We invite work that explores representations of indigeneity in life narratives from across the globe, including comparative studies. Accordingly, the special issue sets out to offer theoretical and critical examinations of a variety of narrations of lives lived under structures of settler colonial and other forms of encroachment and domination. Some sample questions (to suggest the breadth of possible topics and approaches):

  • How do life narratives reveal or veil the interrelations of indigeneity and other social categories such as race and ethnicity, gender and sexuality? 
  • How and to what ends do diasporic life narratives represent or efface indigeneity or vice versa?

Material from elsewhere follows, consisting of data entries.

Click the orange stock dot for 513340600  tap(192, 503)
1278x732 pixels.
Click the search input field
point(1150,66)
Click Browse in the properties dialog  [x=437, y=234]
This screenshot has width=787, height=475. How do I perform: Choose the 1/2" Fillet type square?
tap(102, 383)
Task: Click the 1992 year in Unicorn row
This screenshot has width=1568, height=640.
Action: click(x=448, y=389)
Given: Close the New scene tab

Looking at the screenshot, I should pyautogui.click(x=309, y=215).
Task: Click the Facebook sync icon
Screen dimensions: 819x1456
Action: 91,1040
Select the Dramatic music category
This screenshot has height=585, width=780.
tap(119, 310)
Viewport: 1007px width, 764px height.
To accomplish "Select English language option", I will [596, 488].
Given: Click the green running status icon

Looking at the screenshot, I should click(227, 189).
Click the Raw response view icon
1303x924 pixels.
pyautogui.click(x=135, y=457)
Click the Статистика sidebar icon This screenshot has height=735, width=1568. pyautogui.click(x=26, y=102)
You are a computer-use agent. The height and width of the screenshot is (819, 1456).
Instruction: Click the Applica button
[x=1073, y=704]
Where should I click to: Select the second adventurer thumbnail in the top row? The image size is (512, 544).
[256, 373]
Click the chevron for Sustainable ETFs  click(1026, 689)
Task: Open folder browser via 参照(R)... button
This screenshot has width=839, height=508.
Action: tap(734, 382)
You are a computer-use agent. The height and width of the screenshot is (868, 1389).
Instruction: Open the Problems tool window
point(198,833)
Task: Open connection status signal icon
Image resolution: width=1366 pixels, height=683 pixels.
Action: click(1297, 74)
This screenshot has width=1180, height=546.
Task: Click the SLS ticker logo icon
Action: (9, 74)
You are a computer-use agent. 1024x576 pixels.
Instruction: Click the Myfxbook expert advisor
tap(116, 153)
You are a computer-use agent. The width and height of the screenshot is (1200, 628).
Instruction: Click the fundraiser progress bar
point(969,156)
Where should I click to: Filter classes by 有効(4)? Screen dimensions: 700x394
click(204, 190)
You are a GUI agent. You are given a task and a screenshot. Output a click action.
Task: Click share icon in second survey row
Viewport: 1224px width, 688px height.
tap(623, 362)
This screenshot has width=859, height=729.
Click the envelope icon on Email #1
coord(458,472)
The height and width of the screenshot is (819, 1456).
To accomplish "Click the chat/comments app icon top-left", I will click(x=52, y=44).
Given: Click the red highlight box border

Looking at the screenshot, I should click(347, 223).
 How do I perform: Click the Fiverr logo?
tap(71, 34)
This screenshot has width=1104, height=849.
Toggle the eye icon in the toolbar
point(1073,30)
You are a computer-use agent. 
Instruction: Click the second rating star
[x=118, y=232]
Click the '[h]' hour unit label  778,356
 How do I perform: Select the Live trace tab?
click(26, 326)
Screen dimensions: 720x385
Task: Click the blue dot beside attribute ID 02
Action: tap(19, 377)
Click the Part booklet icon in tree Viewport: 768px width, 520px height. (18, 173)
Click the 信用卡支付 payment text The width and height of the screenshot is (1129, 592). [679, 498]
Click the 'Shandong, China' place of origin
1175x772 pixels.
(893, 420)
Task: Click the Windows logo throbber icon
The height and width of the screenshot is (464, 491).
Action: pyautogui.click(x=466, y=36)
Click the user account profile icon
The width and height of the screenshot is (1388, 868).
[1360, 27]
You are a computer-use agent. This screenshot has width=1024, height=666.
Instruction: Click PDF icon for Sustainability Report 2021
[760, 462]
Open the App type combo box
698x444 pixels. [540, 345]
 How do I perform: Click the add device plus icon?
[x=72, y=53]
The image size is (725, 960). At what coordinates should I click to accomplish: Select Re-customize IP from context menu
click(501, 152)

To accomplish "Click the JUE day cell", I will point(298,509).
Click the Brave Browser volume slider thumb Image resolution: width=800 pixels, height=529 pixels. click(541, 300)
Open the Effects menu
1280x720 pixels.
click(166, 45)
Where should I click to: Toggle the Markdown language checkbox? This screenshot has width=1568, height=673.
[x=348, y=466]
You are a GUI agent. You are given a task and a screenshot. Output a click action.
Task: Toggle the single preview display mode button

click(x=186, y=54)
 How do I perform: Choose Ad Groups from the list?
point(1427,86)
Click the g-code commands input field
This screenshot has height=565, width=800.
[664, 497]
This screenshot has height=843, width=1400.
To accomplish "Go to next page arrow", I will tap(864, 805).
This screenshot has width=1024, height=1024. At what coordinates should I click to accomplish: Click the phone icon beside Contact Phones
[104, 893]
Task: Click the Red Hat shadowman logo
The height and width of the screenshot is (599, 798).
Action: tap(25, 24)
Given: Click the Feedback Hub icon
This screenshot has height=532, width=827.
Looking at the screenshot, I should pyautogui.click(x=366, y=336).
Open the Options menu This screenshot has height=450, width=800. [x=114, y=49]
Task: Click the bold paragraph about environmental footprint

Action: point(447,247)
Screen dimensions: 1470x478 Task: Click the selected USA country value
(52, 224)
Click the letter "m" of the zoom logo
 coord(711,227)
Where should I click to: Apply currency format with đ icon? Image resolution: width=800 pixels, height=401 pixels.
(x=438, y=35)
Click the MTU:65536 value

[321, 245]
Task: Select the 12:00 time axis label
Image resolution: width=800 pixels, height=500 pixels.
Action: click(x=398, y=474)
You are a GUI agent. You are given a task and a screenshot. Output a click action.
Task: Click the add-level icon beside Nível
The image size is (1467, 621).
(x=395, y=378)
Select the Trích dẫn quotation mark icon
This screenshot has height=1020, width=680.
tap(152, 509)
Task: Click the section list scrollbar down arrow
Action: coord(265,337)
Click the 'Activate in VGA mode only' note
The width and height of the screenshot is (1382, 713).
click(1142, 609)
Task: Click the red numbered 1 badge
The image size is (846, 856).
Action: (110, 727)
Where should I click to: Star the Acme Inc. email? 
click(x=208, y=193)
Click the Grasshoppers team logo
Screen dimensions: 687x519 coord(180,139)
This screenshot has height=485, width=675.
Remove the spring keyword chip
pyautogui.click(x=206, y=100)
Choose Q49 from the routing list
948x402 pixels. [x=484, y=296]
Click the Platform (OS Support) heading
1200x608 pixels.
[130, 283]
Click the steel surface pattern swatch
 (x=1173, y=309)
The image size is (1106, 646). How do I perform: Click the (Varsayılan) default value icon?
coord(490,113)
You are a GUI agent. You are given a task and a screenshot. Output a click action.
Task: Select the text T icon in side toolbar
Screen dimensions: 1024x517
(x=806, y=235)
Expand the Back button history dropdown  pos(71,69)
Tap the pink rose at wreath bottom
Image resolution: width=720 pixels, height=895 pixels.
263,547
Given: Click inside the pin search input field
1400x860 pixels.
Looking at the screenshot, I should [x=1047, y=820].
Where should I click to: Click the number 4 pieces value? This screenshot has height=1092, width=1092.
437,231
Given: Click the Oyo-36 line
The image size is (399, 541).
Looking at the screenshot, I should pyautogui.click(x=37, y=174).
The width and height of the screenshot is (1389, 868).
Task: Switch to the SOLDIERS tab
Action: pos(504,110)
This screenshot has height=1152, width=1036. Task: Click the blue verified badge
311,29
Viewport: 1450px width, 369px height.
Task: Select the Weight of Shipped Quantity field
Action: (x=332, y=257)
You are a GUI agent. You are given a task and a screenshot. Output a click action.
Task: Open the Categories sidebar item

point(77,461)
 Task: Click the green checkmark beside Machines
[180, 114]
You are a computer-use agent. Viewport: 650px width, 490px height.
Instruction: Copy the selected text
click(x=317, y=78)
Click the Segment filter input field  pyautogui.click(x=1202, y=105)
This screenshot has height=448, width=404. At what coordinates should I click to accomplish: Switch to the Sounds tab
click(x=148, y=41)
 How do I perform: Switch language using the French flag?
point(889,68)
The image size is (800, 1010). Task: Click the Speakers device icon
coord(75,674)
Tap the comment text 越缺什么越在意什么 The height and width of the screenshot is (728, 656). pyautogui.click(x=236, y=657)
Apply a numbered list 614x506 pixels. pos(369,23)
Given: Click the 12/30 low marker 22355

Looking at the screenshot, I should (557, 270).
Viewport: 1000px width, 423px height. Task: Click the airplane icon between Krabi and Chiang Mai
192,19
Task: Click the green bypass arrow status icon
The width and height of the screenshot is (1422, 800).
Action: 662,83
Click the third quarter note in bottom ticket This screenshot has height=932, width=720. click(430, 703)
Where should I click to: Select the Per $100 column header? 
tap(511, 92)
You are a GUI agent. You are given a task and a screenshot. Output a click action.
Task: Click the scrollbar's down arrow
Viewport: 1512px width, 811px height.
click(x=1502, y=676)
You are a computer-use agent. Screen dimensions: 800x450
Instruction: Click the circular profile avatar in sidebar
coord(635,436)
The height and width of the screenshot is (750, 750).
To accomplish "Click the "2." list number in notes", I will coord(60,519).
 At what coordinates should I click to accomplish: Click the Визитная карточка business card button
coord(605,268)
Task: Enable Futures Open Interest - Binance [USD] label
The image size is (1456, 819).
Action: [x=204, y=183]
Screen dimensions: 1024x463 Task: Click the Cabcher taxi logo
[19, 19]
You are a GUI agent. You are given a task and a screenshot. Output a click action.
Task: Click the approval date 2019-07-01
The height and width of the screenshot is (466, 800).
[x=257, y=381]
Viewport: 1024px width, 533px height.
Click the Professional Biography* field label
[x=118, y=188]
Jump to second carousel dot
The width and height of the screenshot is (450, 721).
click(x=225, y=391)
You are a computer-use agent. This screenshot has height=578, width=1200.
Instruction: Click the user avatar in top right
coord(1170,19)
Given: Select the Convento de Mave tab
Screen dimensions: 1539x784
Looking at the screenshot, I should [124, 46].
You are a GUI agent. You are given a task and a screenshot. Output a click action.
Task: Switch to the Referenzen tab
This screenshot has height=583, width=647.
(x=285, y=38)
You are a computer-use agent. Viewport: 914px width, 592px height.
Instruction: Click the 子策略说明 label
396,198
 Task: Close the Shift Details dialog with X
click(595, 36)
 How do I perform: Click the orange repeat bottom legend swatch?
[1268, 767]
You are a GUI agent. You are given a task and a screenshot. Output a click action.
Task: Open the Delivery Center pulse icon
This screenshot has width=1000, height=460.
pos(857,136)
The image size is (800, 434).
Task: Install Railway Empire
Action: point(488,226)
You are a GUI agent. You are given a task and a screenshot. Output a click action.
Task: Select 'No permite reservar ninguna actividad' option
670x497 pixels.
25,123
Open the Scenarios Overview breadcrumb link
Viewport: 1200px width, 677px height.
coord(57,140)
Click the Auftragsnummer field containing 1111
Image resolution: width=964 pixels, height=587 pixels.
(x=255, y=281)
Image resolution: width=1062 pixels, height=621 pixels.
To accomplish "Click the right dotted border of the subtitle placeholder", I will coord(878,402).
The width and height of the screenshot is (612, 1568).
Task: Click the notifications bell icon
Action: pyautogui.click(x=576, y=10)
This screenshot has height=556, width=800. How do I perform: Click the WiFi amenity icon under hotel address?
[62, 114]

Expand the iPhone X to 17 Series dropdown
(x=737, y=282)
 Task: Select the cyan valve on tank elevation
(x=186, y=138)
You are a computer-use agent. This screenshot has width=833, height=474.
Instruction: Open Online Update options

  • Can one discern shifts or divergent strands in life narratives about indigeneity that envision Indigenous futures?
  • What do some genres allow for in thinking about indigeneity or Indigenous lives that others do not? What do different life writing genres make possible in understandings of indigeneity or Indigenous lives? 
  • How can life writing contribute to the creation of coalitions or solidarity or alliances among Indigenous people? 
  • How do life writing texts allow for understandings of indigeneity that cross time and place while leaving room for specificity, and/or illuminating tensions among competing understandings of indigeneity that are context specific? 

This issue aims to demonstrate the heterogeneity of Indigenous identities and the varying concepts of indigeneity—while grounded in common precepts based on deep connections between land, water, people and cultures—in a way that illuminates definitional challenges and the ways Indigenous lives are narrated.